If you are working on weakly-supervised localization or weakly-supervised segmentation, Grad-CAM is definitely a useful method. If you are interested in “debugging” a model and gaining more insight into why the model is making certain mistakes, Grad-CAM is also useful. If you are working on an application with sensitive data used for real world, high-stakes decisions, any post-hoc attention mechanism ( i.e. any method for making heatmaps that is “tacked on” after a network has been trained) including Grad-CAM is potentially inappropriate, depending on how it is going to be used. If you are interested in interpretable machine learning models, I recommend this excellent paper: Cynthia Rudin “Stop explaining black box machine learning models for high stakes decisions and use interpretable models instead.”

Caveat: Use Vanilla Grad-CAM, Not Guided Grad-CAM

As another caveat to be aware of, the Grad-CAM paper mentions a variant of Grad-CAM called “Guided Grad-CAM” which combines Grad-CAM with another CNN heatmap visualization technique called “guided backpropagation.” I discuss guided backpropagation in this post and this post . The short summary is that recent work by Adebayo et al. and Nie et al. suggests that guided backpropagation is performing partial image recovery and acting like an edge detector, rather than providing insight into a trained model. Therefore, it is best not to use guided backpropagation.

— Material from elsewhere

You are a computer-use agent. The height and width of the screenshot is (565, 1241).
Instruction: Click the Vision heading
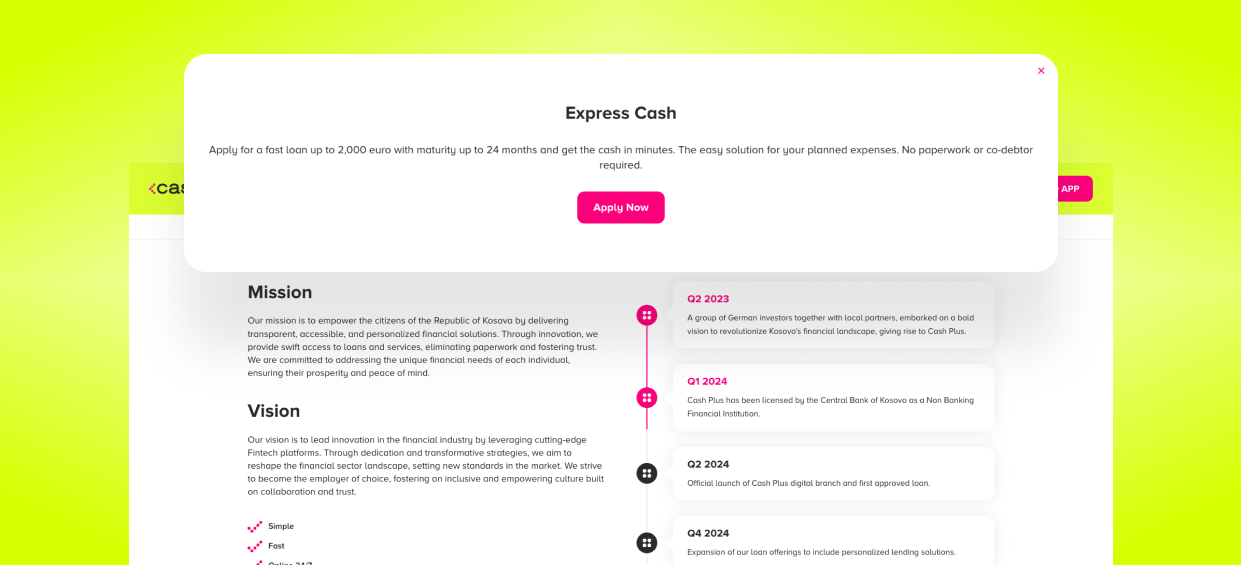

The good news is that the vanilla Grad-CAM method discussed in this post ( i.e., Grad-CAM without guided backpropagation) passes Adebayo et al.’s sanity checks and is a great option to use.

Summary

  • Grad-CAM is a popular technique for creating a class-specific heatmap based off of a particular input image, a trained CNN, and a chosen class of interest.
  • Grad-CAM is closely related to CAM.
  • Grad-CAM is compatible with any CNN architecture as long the layers are differentiable.
  • Grad-CAM can be used for understanding a model’s predictions, weakly-supervised localization, or weakly-supervised segmentation.
  • Grad-CAM is a method for explainability, not interpretability, and therefore should be used with caution in any sensitive domain.
  • Vanilla Grad-CAM is a better choice than Guided Grad-CAM.